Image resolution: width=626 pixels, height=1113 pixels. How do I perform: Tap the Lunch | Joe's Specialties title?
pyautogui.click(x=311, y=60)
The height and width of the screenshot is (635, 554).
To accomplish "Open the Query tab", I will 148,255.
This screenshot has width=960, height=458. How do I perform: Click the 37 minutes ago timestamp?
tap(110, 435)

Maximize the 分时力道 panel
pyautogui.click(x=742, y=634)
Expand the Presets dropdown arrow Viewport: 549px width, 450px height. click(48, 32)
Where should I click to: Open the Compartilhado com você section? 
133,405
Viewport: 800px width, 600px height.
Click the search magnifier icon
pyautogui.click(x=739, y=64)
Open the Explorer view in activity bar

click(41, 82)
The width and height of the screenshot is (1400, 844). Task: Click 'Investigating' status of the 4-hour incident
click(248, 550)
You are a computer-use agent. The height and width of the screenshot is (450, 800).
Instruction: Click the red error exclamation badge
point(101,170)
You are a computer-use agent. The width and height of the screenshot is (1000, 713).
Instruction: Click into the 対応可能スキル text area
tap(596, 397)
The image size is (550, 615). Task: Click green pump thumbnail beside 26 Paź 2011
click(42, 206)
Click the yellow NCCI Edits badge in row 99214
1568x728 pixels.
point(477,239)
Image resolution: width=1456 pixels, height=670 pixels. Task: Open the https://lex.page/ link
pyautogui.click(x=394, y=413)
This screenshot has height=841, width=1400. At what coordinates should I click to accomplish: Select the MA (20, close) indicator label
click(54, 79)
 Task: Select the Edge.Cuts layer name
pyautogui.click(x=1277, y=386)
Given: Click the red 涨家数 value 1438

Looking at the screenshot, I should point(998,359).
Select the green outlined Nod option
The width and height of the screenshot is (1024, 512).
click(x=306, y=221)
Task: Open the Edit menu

----

## Exercise objective
Copy out each line of the data that has the word "agent" in it.

## Answer space
You are a computer-use agent. The height and width of the screenshot is (450, 800).
You are a computer-use agent. The width and height of the screenshot is (1000, 713).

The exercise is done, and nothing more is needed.